CONSORTIUM CAPITAL: Overtaking banks as key funders.

A RADICAL change is taking place behind the scenes of the Spanish property market, which has been traversing shifting sands since the recession peaked and today’s ongoing recovery got underway. 

The banks, so important and yet so reviled, are gradually relinquishing their control over mortgages and market dynamics, as they face tougher regulations, seek to protect their existing assets, and recede in a tide of new, more fluid and competitive, corporate players. 

As noted in last week’s EWN, there are roughly half a million unoccupied homes in Spain and the contemporary focus is not on selling them, but rather constructing new housing developments that are at once more modern and also liberated from some of the murkier legal framework of the old homes. 

Having suffered in the past, the banks are now exercising extreme caution when it comes to the funding of new developments, only embracing virtually foolproof deals in exclusively prime locations.

That has cleared the path for alternative financiers, specifically fluid consortiums of investment funds, insurance firms and foreign banks, who are now the key players funding not only new housing developments but also offices and commercial centres. 

Spanish banks are also being frozen out by ECB regulations which pressure them to avoid granting loans without a mortgage guarantee, a stipulation of little interest to weightier corporations who have to fend off financing options with a stick. 

With declining capital many banks are also shedding the myriad of property assets from their portfolios and balance sheets, but remain the primary market force when it comes to individual mortgages.

The volume of new mortgages is of course rising as the recovery continues to make valuable headway, restoring citizen and investor confidence in the market.
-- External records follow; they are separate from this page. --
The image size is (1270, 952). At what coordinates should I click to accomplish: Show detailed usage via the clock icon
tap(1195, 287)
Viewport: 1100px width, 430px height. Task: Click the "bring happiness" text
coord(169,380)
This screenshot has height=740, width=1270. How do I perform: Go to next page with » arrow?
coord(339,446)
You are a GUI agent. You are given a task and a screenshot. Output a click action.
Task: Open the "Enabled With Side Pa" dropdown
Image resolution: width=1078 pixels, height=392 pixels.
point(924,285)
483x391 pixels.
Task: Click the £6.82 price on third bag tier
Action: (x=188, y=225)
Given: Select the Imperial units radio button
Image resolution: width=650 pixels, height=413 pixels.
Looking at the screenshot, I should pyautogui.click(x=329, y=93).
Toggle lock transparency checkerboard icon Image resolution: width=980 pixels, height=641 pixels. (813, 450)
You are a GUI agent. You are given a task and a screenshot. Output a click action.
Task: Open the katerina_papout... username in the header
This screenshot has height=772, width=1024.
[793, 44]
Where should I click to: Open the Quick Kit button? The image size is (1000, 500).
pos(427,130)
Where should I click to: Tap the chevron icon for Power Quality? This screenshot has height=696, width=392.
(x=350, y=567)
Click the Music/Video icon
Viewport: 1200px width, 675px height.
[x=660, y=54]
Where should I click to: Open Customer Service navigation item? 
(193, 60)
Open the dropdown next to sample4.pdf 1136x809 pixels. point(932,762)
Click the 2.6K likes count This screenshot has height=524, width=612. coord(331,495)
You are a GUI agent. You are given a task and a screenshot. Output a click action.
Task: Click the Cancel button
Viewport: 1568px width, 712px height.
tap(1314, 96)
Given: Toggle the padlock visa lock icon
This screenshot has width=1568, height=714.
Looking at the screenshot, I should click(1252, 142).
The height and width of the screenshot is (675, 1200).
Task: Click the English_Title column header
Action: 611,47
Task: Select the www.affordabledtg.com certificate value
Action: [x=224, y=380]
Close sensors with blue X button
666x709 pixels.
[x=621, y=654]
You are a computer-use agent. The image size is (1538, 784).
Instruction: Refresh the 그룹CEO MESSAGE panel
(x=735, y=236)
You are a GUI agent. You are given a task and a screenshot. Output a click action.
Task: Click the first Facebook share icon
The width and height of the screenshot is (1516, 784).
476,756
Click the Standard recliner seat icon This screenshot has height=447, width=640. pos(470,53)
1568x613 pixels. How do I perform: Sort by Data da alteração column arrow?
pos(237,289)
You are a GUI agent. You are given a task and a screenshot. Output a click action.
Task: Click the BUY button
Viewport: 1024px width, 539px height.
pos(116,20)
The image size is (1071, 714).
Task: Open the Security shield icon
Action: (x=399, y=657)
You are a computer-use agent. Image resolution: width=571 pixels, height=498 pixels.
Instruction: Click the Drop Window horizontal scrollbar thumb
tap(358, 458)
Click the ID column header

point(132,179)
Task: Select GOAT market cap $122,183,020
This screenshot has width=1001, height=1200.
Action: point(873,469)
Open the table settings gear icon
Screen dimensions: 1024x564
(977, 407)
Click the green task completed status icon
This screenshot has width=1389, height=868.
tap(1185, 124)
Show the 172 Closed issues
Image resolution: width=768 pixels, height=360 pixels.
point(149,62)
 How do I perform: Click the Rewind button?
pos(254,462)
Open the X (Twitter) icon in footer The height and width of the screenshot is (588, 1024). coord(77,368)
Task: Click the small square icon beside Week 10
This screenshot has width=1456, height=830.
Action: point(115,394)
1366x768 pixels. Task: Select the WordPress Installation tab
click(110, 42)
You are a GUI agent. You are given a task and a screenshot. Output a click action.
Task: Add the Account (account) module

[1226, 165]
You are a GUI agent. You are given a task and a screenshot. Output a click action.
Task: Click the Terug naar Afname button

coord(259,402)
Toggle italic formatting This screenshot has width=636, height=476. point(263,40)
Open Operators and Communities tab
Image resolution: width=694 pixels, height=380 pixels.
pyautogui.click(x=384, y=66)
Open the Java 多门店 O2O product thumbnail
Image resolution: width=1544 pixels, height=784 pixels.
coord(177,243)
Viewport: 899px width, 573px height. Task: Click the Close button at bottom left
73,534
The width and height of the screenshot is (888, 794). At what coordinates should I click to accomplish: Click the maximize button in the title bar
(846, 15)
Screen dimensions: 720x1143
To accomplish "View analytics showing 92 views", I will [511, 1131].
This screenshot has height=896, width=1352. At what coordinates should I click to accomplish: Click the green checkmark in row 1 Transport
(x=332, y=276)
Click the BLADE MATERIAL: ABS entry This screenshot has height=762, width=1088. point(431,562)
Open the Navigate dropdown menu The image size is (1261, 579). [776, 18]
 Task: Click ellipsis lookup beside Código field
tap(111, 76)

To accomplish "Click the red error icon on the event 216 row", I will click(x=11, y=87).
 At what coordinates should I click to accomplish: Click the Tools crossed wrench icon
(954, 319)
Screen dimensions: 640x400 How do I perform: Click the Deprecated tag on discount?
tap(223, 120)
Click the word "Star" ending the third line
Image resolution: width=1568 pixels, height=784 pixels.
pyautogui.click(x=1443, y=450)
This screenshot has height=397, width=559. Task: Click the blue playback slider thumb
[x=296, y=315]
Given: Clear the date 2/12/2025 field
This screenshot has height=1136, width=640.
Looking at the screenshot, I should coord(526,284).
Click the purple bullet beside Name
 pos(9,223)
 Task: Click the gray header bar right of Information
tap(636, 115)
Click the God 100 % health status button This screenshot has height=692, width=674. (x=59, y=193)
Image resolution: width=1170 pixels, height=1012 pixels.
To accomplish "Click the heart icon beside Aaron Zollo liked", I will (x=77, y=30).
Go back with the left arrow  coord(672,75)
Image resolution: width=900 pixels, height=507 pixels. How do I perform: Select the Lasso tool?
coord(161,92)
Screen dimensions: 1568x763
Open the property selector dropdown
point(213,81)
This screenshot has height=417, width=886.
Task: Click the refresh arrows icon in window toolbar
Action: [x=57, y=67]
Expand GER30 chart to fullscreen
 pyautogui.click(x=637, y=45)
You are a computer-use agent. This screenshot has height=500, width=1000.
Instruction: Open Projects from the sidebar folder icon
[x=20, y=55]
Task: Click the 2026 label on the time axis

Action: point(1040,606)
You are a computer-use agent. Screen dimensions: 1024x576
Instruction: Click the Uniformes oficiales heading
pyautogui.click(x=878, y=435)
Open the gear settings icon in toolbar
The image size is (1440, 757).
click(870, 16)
There was an almost 20 per cent increase in volume in the first five months of the year but the absolute numbers still pale in comparison to the halcyon days of 2005/06, when 700,000 new homes were built each year. 

Today, even the most optimistic forecasts hint at the possibility of 250,000 new builds, a figure hoped to be reached within a decade.

These developments, alongside newer innovative mortgage systems, point to a likely exodus of Spanish banks from the property market. What that means for current and future homeowners only time will tell.